## [REQUIRED WORK]
Below is a listing. Copy each line of it that holds the word "panel".

## [THE RECORDS]
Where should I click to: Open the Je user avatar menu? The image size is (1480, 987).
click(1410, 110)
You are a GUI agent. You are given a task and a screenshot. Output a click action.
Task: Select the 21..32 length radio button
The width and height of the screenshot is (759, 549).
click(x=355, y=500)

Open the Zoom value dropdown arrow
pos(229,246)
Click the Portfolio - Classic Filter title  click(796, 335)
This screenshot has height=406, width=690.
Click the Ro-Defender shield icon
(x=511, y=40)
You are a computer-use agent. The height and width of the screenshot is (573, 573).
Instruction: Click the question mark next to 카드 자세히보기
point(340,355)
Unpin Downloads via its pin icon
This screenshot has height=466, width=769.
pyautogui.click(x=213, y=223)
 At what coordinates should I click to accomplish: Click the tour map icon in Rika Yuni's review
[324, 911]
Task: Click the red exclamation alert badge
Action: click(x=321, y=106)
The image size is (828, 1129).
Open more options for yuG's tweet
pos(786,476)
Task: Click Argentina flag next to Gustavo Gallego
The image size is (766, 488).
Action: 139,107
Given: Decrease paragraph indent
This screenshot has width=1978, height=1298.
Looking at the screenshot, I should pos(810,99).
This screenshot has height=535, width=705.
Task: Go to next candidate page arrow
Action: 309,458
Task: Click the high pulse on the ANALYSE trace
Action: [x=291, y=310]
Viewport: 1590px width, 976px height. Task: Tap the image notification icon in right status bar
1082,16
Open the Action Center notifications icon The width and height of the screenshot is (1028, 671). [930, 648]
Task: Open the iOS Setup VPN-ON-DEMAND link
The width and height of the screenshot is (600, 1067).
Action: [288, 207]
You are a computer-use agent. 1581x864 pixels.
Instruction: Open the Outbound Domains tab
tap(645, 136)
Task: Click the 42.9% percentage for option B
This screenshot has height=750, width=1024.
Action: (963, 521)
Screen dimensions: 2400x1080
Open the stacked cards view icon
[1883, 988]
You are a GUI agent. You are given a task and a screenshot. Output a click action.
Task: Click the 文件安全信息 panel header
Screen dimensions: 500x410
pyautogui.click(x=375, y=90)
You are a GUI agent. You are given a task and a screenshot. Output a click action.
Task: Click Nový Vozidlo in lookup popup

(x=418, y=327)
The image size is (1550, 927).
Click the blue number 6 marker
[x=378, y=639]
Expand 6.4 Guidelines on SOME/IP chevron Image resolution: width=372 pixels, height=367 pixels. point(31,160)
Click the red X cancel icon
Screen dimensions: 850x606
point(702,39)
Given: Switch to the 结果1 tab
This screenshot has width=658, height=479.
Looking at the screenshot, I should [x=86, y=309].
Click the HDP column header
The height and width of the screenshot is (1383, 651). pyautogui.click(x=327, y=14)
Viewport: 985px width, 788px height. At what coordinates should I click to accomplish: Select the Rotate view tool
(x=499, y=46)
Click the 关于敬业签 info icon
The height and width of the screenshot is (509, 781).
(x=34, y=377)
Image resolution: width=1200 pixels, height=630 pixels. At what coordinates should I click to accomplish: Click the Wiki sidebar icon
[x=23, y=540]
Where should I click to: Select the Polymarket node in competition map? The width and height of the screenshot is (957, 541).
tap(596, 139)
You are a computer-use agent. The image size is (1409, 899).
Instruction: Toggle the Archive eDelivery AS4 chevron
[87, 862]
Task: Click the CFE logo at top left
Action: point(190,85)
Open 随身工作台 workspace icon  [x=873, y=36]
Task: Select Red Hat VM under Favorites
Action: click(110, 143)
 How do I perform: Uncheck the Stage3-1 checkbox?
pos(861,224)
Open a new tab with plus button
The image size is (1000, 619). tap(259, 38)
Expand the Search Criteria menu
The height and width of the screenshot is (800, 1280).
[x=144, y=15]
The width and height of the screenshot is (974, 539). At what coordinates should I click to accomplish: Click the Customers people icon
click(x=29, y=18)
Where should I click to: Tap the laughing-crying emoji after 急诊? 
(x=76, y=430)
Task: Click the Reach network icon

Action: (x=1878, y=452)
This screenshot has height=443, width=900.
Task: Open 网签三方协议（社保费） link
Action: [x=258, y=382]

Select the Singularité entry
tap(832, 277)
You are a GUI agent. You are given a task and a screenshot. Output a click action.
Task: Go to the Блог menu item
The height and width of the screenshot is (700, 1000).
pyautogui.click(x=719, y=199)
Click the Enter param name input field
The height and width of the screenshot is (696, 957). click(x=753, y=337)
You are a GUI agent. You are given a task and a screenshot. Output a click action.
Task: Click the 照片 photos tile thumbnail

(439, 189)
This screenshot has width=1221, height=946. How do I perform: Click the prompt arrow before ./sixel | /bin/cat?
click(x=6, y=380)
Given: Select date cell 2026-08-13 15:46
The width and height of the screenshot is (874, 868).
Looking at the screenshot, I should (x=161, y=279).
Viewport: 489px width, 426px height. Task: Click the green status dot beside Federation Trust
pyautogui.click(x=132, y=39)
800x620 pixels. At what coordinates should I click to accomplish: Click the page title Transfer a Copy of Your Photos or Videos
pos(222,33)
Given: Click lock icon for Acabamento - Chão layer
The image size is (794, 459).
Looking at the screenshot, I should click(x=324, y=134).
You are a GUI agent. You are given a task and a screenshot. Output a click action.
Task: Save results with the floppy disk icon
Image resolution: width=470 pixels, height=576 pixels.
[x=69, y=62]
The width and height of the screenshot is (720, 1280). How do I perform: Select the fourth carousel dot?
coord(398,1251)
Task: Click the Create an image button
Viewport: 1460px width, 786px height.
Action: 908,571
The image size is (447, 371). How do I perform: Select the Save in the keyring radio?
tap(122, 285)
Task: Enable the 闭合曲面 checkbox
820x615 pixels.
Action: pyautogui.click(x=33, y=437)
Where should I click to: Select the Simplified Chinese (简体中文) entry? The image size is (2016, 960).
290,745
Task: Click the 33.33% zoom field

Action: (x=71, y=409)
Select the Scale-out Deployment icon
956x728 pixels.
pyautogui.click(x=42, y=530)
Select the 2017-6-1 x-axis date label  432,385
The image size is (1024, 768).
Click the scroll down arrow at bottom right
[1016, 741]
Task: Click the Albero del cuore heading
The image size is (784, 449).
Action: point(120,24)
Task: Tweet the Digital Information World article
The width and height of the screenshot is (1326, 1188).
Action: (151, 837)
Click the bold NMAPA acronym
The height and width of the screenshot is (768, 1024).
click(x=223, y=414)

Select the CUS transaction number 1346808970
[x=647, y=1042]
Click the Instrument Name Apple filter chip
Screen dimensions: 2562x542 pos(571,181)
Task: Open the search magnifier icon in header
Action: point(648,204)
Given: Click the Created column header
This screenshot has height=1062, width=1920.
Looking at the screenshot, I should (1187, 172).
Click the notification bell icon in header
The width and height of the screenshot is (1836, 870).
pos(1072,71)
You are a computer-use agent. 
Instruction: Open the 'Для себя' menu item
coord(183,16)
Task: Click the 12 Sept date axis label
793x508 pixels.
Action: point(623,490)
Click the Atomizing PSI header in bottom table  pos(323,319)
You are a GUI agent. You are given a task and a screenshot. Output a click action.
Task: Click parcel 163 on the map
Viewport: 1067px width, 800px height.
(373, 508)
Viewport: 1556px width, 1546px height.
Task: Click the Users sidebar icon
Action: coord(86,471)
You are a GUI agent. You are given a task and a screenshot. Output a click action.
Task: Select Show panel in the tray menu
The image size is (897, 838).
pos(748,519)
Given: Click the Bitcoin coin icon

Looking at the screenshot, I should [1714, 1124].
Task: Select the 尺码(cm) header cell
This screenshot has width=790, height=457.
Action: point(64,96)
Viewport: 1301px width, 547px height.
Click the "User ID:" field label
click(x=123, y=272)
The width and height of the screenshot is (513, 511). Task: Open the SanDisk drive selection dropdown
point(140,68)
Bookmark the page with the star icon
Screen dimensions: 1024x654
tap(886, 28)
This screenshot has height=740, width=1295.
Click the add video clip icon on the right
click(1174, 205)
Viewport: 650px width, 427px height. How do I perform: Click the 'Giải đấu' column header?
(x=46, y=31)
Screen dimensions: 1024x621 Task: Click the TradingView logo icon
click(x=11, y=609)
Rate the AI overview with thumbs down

## [EXERCISE RESPONSE]
Task: Click the 文件安全信息 panel header
Task: Select Show panel in the tray menu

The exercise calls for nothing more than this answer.